Herpesviruses and the Type III Interferon System

Abstract

Type III interferons (IFNs) represent the most recently discovered group of IFNs. Together with type I IFNs (e.g. IFN-α/β), type III IFNs (IFN-λ) are produced as part of the innate immune response to virus infection, and elicit an anti-viral state by inducing expression of interferon stimulated genes (ISGs). It was initially thought that type I IFNs and type III IFNs perform largely redundant functions. However, it has become evident that type III IFNs particularly play a major role in antiviral protection of mucosal epithelial barriers, thereby serving an important role in the first-line defense against virus infection and invasion at contact areas with the outside world, versus the generally more broad, potent and systemic antiviral effects of type I IFNs. Herpesviruseses are large DNA viruses, which enter their host via mucosal surfaces and establish lifelong, latent infections. Despite the importance of mucosal epithelial cells in the pathogenesis of herpesviruses, our current knowledge on the interaction of herpesviruses with type III IFN is limited and largely restricted to studies on the alphaherpesvirus herpes simplex virus (HSV). This review summarizes the current understanding about the role of IFN-λ in the immune response against herpesvirus infections.

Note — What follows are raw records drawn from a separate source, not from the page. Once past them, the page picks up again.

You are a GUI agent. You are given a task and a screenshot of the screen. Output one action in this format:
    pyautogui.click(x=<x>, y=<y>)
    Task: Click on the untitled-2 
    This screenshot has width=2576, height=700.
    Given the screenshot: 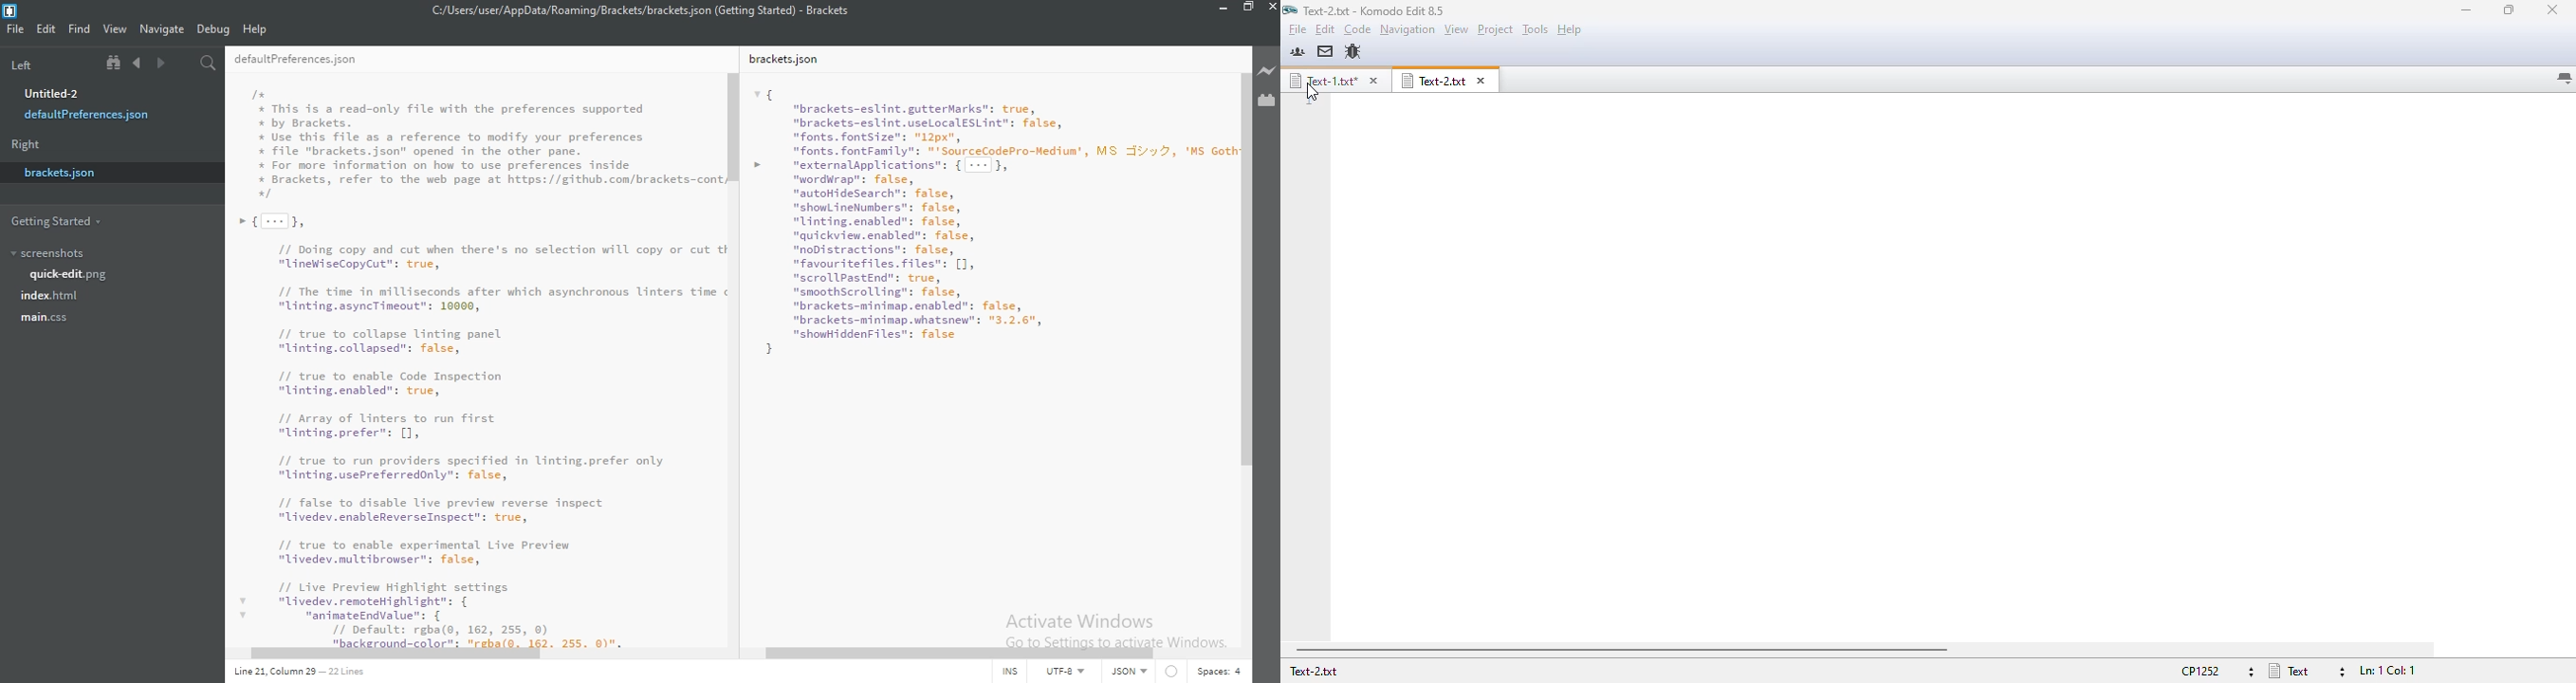 What is the action you would take?
    pyautogui.click(x=54, y=93)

Keywords: Herpes simplex virus (HSV); Herpesvirus; Innate immunity; Type III interferon (IFN-λ).

Fig. 1

Pathway of Type III IFN induction and signaling, and interaction of type III IFN with HSV. HSV molecular patterns are recognized by TLR3 and TLR9 in the endosome and/or MDA5 in the cytoplasm, leading to the activation of the NF-κB, IRF3 and IRF7 transcription factors and their subsequent translocation to the nucleus where they stimulate IFN-λ gene transcription. Med23 and ANKRD1 are direct targets of IRF7 and IRF3 respectively and upregulate type III IFN expression. Secreted IFN-λ binds to a heterodimeric receptor composed of the IFNLR1 and IL-10RB receptor chains. IFN-λ binding leads to activation of JAK1/TYK2, which in turn leads to tyrosine phosphorylation of STAT1 and STAT2, resulting in the formation of STAT1–STAT2 heterodimers. Subsequently, STAT1–STAT2 heterodimers associate with IRF9, forming the ISGF3 complex, which then moves to the nucleus and triggers expression of interferon-stimulated genes (ISGs).